▶ **Problem details**:
Please report each line in the entries below that contains the word "button".

▶ **Input data**:

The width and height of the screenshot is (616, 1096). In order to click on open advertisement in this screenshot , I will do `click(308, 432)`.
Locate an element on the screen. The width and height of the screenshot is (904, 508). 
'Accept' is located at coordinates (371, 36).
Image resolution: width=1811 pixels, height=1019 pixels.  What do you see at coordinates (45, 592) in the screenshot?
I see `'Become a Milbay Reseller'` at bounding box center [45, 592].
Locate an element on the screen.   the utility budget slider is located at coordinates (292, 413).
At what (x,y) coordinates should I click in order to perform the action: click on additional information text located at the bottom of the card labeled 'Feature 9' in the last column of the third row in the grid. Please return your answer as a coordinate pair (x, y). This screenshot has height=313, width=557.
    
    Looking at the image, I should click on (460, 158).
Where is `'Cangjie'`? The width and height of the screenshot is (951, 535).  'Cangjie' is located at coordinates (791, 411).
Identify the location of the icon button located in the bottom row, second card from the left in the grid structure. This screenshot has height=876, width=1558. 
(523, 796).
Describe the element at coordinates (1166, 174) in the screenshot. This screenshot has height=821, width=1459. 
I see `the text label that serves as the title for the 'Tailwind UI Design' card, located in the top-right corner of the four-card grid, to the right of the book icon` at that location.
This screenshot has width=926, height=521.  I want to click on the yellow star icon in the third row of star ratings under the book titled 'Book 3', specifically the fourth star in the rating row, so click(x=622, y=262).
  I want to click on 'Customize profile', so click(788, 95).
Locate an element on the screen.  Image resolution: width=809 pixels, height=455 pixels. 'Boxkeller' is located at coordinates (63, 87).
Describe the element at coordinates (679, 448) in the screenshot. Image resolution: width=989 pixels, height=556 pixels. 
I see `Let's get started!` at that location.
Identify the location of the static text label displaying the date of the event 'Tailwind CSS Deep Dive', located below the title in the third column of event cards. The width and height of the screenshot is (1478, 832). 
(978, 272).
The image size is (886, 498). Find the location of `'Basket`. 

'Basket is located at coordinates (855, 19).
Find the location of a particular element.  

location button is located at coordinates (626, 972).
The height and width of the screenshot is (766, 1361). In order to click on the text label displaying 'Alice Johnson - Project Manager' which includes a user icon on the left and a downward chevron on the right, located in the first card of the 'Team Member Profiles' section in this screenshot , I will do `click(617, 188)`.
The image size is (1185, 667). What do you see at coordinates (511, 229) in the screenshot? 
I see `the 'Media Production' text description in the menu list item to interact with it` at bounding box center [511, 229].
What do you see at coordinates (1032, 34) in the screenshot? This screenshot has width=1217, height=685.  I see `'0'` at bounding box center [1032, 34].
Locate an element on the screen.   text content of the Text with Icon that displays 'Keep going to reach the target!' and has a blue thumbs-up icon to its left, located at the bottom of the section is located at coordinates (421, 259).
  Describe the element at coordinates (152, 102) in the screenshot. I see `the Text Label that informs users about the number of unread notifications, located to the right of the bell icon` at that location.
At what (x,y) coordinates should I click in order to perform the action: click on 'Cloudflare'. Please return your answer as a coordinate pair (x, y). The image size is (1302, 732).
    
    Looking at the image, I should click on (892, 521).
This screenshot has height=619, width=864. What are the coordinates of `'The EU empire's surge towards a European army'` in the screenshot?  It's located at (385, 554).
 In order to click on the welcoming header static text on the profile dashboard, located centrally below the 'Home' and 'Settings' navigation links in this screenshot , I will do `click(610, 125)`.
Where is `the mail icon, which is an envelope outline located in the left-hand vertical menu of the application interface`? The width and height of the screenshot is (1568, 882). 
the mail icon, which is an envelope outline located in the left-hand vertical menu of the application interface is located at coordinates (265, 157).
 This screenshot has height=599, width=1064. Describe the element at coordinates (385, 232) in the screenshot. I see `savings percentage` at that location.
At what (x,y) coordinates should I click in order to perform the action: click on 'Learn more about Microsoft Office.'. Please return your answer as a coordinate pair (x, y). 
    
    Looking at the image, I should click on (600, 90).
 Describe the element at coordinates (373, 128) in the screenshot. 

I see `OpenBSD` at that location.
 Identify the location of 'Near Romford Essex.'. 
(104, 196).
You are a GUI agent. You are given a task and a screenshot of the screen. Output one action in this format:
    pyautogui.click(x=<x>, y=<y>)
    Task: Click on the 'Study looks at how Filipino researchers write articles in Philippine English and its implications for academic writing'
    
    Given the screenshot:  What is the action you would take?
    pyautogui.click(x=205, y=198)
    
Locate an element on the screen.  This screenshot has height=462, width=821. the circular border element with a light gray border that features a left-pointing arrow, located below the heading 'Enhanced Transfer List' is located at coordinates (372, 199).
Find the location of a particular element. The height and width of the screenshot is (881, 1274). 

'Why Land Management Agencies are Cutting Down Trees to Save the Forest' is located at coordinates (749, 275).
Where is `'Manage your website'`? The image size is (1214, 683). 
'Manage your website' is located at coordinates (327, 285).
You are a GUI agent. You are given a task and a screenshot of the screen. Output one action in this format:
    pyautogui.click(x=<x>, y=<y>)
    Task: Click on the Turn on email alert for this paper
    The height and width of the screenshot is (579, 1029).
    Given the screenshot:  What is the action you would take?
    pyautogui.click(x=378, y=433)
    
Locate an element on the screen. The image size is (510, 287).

▶ **Expected answer**:
Identify the location of the icon button located in the bottom row, second card from the left in the grid structure. This screenshot has height=876, width=1558. 
location button is located at coordinates (626, 972).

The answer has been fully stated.